Both of Davis's children are now in college. Like any parent, she is proud of their accomplishments but she has missed nine years of holiday celebrations, birthdays, proms and graduations.
During her incarceration, Davis received an associates degree in psychology, a bachelors in Christian education and a masters in African American ministry. She is currently enrolled in a doctoral program to obtain a PhD in Christian counseling with a specialization in life coaching. As to what she is going to do with her degrees, she said, "I want to start a counseling center that helps address the needs of at-risk children and ex-offenders. I want them to use my life as an example."
Davis has authored several books since going to prison, including three books in "The Voice of Consequences Enrichment" series. The book is a self-help series geared to help female offenders heal, recognize their potential and recapture their dreams. She also wrote "The High Price I Had to Pay," which provides insights into Davis's own missteps but shines a light on some of Lehman's poor business practices. There can never be enough of those kinds of books.
While she has made it no secret those who showed her the "how to" in mortgage fraud, she is more reflective of her prison experience. "In many ways I feel women in the FEDS [federal prison] are a lost population. Many in the public have no clue that we exist," she said, "My goal is to showcase the talent of women prisoners to create a more sympathetic picture of who we are and the injustices we face. I am not saying we shouldn't be punished for our crimes, but I believe the punishment should equate more to the crime."

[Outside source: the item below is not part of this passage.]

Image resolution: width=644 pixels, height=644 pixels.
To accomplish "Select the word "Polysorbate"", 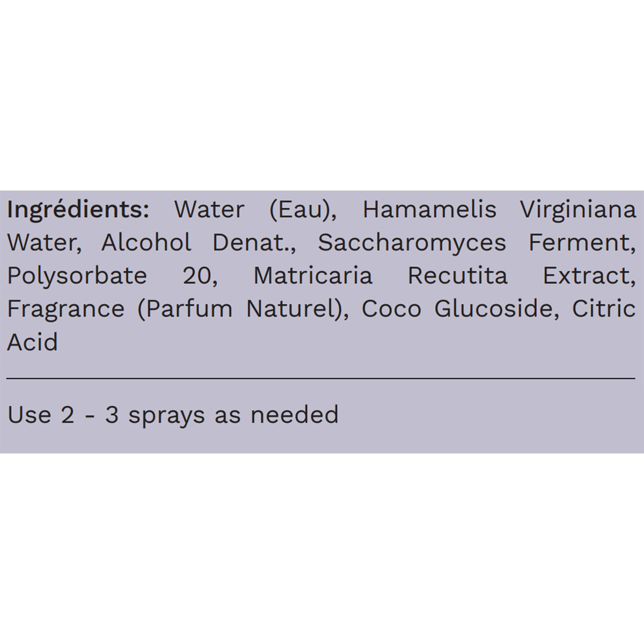I will point(77,276).
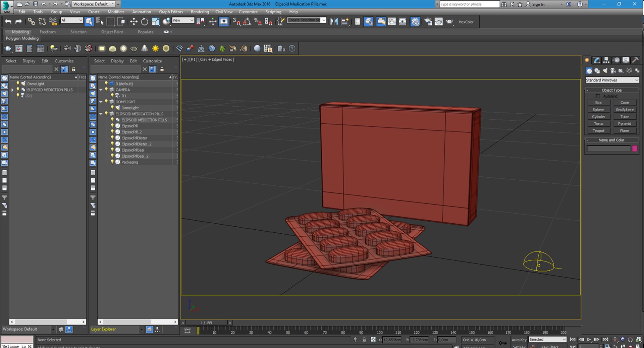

In collaboration with her son Kywuan, they wrote a song (a poem) that captures her time in prison and their relationship. Entitled, "Cause I," here are a few lines:
In a visiting room I watched you turn into a man
Absent from your life, I could only hold your hand
It hurt my soul to the core when I watched you leave
Every time you shed a tear my heart would bleed
Not a day goes by I don't envision your face
Memories gone by I can never replace
I'm so glad that you stayed so strong
Never judged me for what I've done wrong
Now I see your face on the TV screens
Billboards, world tours, the American Dream
I never thought my little man would hold me down
Life will be different this time around
My prince, let me make it clear, you are my life
Been more than what a husband could be to a wife
That's why for you Ky, I'd give my last breathe
Nothing can separate us, not even my death!
People like Jamila Davis are an example of how overcoming adversity can make someone better, even those adversities that are self inflicted. I would like to think how much better some of our financial institutions would be if some of the executives who were responsible for the financial crisis would have been held accountable. Maybe a little prison time would have done them some good, but we will never know. To make my point, Barclays Plc, the bank that purchased of the remnants of Lehman in 2008, agreed in August 2016 to pay $100 million to 44 U.S. states to resolve an investigation into interest-rate manipulation.